Extracted data
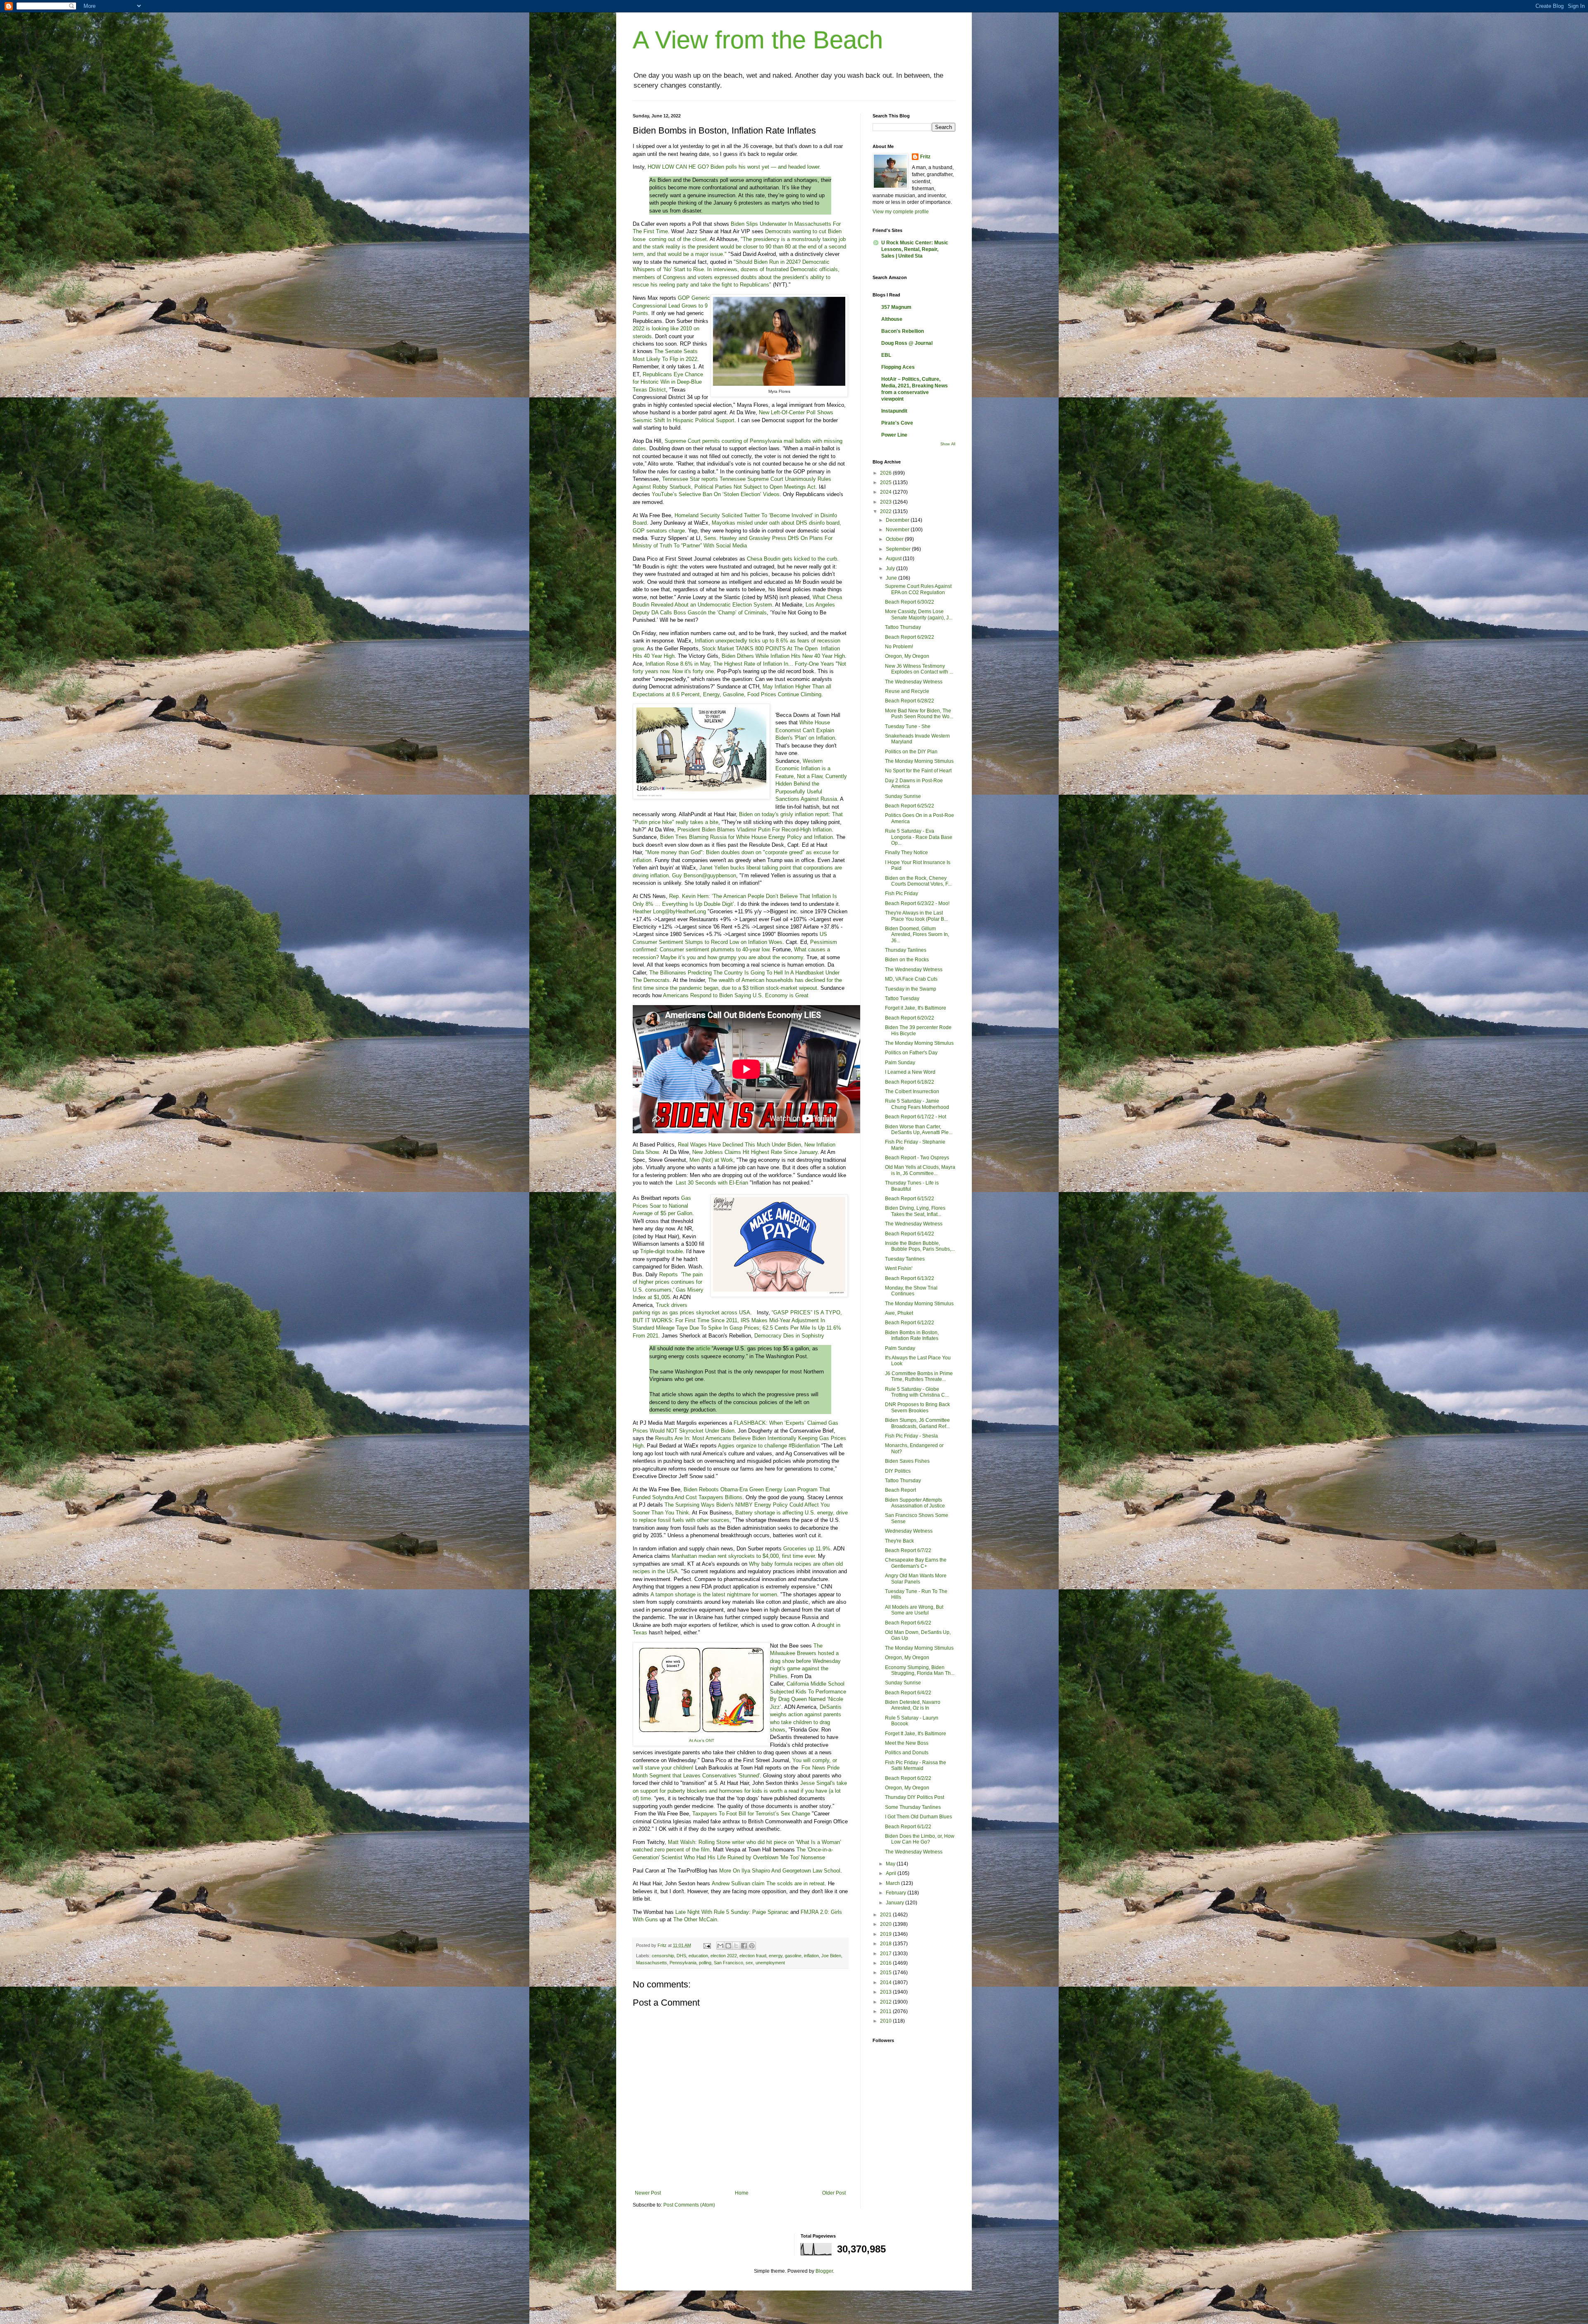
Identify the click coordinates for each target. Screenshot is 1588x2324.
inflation (811, 1955)
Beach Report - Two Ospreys (917, 1158)
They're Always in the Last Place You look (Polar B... (916, 916)
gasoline (793, 1955)
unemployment (770, 1962)
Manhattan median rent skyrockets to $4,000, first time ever (743, 1556)
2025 (886, 482)
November (898, 530)
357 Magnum (896, 307)
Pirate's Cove (897, 423)
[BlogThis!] (728, 1946)
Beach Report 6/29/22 (909, 637)
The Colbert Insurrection (912, 1091)
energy (775, 1955)
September (899, 549)
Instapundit (894, 411)
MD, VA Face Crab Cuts (911, 979)
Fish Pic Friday (901, 893)
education (698, 1955)
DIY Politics (898, 1471)
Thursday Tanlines (905, 950)
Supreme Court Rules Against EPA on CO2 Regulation (918, 589)
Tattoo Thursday (903, 627)
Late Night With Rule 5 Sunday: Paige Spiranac (732, 1912)
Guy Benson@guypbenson (704, 875)
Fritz (925, 157)
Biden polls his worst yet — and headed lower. (765, 167)
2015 (886, 1972)
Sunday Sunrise (903, 796)
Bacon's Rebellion (902, 331)
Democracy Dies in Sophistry (789, 1336)
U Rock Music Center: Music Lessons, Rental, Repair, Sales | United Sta (914, 249)
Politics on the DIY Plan (911, 752)
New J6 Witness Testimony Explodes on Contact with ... (919, 669)
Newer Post (648, 2193)
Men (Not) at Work (711, 1160)
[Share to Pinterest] (752, 1946)
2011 (886, 2011)
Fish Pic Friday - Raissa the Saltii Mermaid (915, 1765)
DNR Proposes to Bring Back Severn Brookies (917, 1407)
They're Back (899, 1541)
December (898, 520)
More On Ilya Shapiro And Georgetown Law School (779, 1871)
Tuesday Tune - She (907, 726)
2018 (886, 1944)
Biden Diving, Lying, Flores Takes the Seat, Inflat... (915, 1211)
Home (742, 2193)
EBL (886, 355)
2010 (886, 2021)
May (891, 1864)
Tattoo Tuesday (902, 998)
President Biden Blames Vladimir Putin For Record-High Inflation (754, 829)
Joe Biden (831, 1955)
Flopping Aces (898, 367)
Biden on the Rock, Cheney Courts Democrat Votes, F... (918, 881)
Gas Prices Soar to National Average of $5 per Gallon (662, 1205)
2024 (886, 492)
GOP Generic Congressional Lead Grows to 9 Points (671, 305)
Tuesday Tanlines (905, 1259)
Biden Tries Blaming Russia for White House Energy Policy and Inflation (746, 837)
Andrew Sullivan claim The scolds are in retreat (768, 1883)
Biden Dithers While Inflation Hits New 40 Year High (783, 656)
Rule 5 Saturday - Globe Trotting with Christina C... (917, 1392)
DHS (681, 1955)
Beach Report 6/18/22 (909, 1082)
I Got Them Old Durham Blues (918, 1817)
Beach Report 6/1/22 (908, 1827)
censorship (663, 1955)
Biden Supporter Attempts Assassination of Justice (915, 1503)
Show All (947, 444)
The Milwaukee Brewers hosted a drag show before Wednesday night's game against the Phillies (805, 1661)
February (896, 1893)
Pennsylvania (683, 1962)
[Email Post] (706, 1945)
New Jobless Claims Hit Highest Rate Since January (755, 1152)
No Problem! (899, 647)
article (703, 1348)
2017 (886, 1953)
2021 (886, 1915)
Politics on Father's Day (911, 1053)
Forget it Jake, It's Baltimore (915, 1008)
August (894, 558)
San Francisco (728, 1962)
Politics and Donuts (906, 1753)
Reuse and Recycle (907, 691)
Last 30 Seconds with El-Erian (712, 1183)
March (893, 1883)
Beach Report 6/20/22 (909, 1018)
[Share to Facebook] (744, 1946)
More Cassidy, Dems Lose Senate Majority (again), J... (918, 614)
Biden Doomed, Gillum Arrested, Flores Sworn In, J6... (917, 934)
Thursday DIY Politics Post (914, 1797)
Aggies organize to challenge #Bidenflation (769, 1446)
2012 (886, 2002)
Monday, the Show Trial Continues (911, 1291)
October (895, 539)
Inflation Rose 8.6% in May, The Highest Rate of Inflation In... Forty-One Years (740, 664)
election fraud (752, 1955)
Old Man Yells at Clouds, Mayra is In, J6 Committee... (920, 1170)
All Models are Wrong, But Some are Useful (914, 1610)
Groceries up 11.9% (806, 1548)
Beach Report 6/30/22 (909, 602)
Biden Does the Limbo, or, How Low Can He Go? (919, 1839)
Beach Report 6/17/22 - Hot (915, 1117)
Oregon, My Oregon (907, 656)
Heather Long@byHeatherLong (669, 911)
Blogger (824, 2271)
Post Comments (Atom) (689, 2205)
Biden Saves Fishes (907, 1461)
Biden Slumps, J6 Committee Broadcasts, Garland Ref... (917, 1423)
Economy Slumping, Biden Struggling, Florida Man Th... (919, 1670)
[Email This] (720, 1946)
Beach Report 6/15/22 (909, 1198)
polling (705, 1962)
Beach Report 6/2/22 (908, 1778)
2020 (886, 1924)
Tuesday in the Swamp (910, 989)
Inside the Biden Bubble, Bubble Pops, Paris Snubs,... (920, 1246)
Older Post (834, 2193)
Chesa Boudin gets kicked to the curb (792, 559)
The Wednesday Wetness (913, 682)
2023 (886, 502)
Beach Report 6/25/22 (909, 806)
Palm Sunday (900, 1062)
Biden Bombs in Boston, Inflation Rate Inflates (912, 1335)
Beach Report (900, 1490)
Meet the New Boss (906, 1743)
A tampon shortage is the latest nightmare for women (714, 1594)
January (895, 1903)
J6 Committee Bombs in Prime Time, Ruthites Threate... (919, 1376)
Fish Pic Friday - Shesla (911, 1436)
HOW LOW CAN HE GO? (678, 167)
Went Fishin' (898, 1268)
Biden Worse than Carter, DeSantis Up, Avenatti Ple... (918, 1129)
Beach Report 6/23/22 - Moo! (917, 903)
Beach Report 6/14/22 (909, 1234)
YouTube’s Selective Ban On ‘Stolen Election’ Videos (716, 494)
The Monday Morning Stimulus (919, 761)
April (891, 1873)
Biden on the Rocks (907, 960)
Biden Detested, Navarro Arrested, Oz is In (912, 1705)
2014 (886, 1982)
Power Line (894, 435)
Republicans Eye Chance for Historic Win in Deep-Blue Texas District (668, 382)
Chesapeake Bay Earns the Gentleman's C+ (916, 1563)
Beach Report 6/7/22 (908, 1550)
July (891, 568)
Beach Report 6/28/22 (909, 701)
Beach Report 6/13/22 (909, 1278)
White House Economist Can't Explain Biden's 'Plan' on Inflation (805, 730)
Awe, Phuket (899, 1313)
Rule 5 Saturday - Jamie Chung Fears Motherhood (917, 1104)
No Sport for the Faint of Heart (918, 771)
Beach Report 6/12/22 (909, 1323)
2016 (886, 1963)
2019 (886, 1934)
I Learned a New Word (910, 1072)
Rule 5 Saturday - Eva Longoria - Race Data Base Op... (918, 837)
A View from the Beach (758, 40)
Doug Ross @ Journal (907, 343)
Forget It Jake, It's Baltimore (915, 1733)
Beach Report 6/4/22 (908, 1693)
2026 (886, 473)
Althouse (891, 319)
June (892, 578)
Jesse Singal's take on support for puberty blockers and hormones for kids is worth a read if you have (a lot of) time (740, 1790)
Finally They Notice (906, 852)
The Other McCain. (696, 1919)
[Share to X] (736, 1946)
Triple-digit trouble (661, 1251)
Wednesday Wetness (909, 1531)
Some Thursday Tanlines (913, 1807)
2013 (886, 1992)
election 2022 (723, 1955)
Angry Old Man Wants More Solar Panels (916, 1578)
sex (749, 1962)
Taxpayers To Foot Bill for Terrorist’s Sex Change (751, 1813)
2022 (886, 511)
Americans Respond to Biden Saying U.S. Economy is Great (735, 995)
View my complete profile (901, 212)
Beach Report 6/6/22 (908, 1623)
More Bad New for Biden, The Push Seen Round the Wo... (919, 713)
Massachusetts (651, 1962)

What you have to do
Repeat the entries above verbatim, but only from the line that has "J6 Committee Bombs" down to the line that has "Beach Report 6/7/22 (908, 1550)", inclusive.

Response area
J6 Committee Bombs in Prime Time, Ruthites Threate... (919, 1376)
Fish Pic Friday - Shesla (911, 1436)
HOW LOW CAN HE GO? (678, 167)
Went Fishin' (898, 1268)
Biden Worse than Carter, DeSantis Up, Avenatti Ple... (918, 1129)
Beach Report 6/23/22 - Moo! (917, 903)
Beach Report 6/14/22 (909, 1234)
YouTube’s Selective Ban On ‘Stolen Election’ Videos (716, 494)
The Monday Morning Stimulus (919, 761)
April (891, 1873)
Biden on the Rocks (907, 960)
Biden Detested, Navarro Arrested, Oz is In (912, 1705)
2014 (886, 1982)
Power Line (894, 435)
Republicans Eye Chance for Historic Win in Deep-Blue Texas District (668, 382)
Chesapeake Bay Earns the Gentleman's C+ (916, 1563)
Beach Report 6/7/22 (908, 1550)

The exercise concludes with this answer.